The programme has had a positive influence on Milo’s life, allowing him a safe place to explore his emotions and experiences and to reflect on how he deals with his relationships. He has been given the freedom to speak about things when he wants to without any pressure to disclose any information he did not want to. As a result, he is now on a positive trajectory.
In 2020, the VRU commissioned the Choices project to work with young men who were predominantly ‘excluded’ from mainstream school, were abusing alcohol and substances, had family members known to be involved or associated with gangs and had been known to carry a weapon. There was one common factor – nearly all the young men had experienced or been exposed to domestic abuse in their childhoods.

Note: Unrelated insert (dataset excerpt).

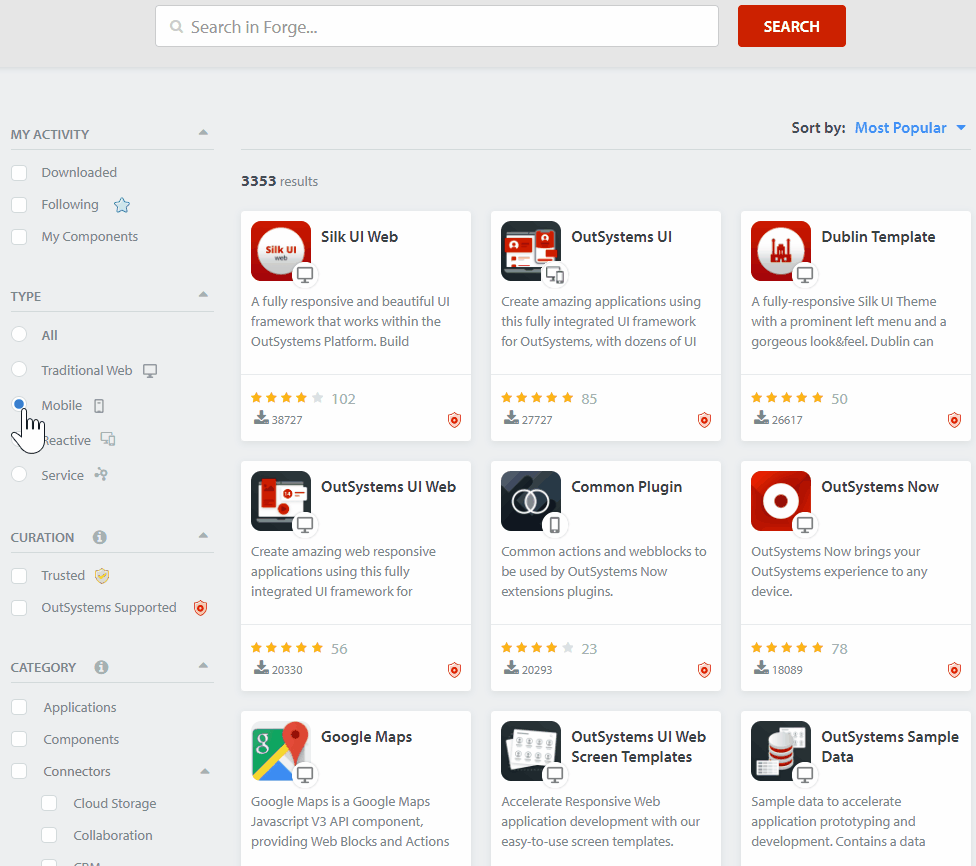The width and height of the screenshot is (976, 866).
Task: Open the OutSystems UI Web title link
Action: click(x=388, y=487)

Over 10 weeks they were given a safe space to explore issues which affect them including knife carrying, criminal exploitation, sexual exploitation and healthy relationships, which are imperative to violence prevention.
The intervention has shown promising results. Following participation in the intervention, a student fed back – “I learnt that choices control your life and your actions – if I’m angry I can stop and think…I learnt that violence is never the right choice”.
Serious violence cannot be tackled in isolation. We must address multiple risk factors, including domestic abuse, that cause and perpetuate violence and promote the protective factors that mitigate against perpetration and victimisation.
We must work not as single agencies or individuals but as whole systems to prioritise preventing and tackling domestic abuse as both a form of serious violence and a cause of trauma for the children and young people who witness it.